Aim of the task
A verbatim transcript of the data below is required, images omitted.

++++++++++++++++++++

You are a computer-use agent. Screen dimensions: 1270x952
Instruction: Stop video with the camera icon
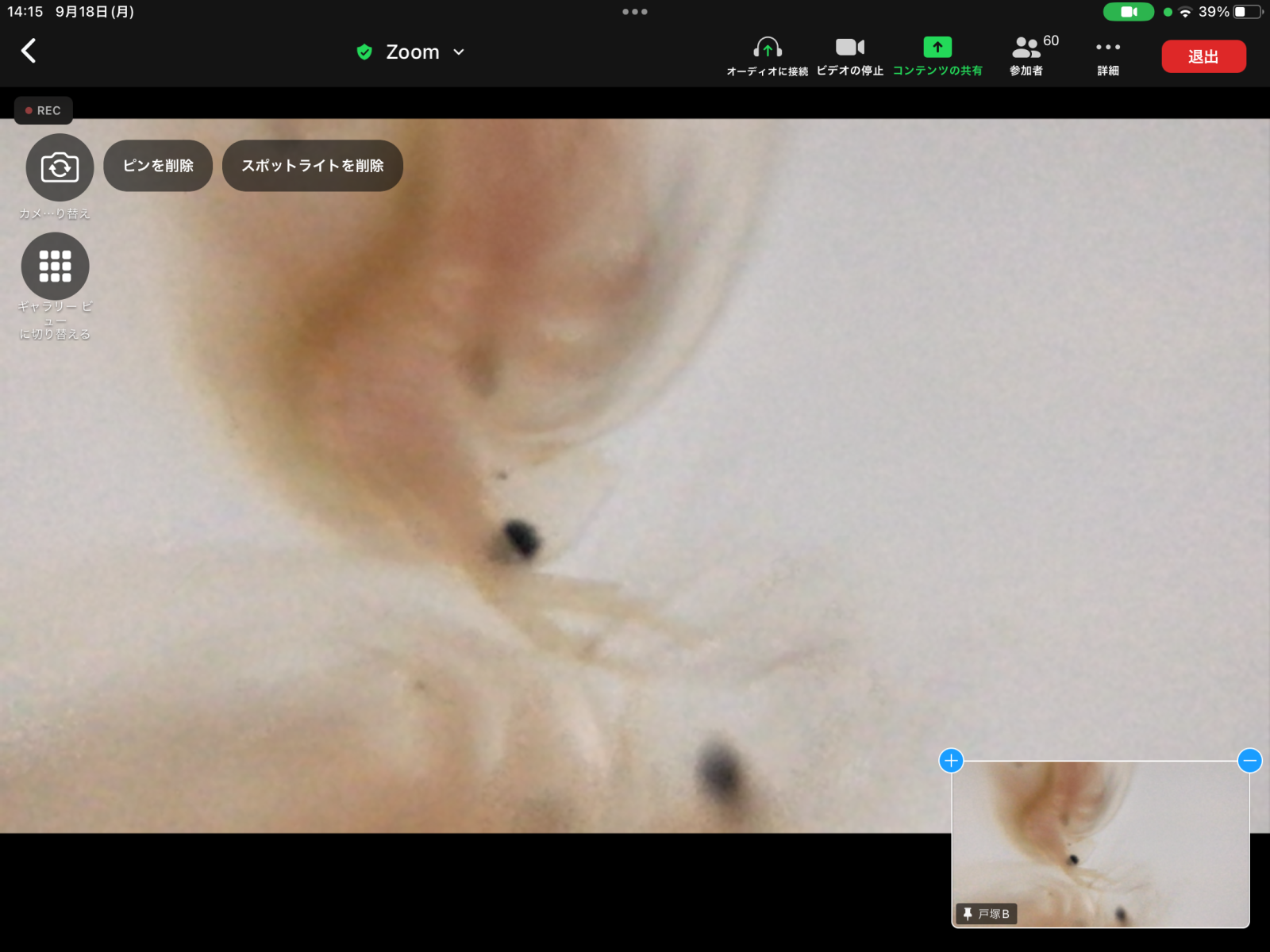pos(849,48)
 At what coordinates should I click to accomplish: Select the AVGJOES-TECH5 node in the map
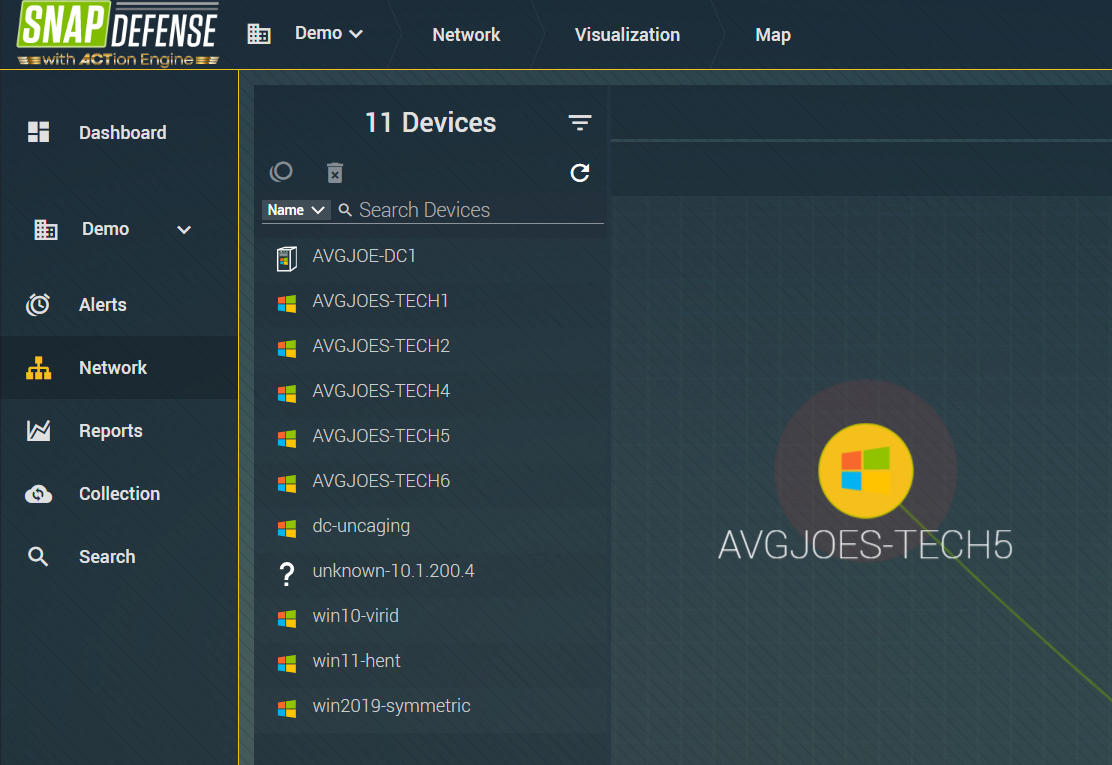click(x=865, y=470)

++++++++++++++++++++

Result of this task
You are a computer-use agent. Screen dimensions: 1270x952
Instruction: Stop video with the camera icon
pos(849,48)
 At what coordinates should I click to accomplish: Select the AVGJOES-TECH5 node in the map
click(x=865, y=470)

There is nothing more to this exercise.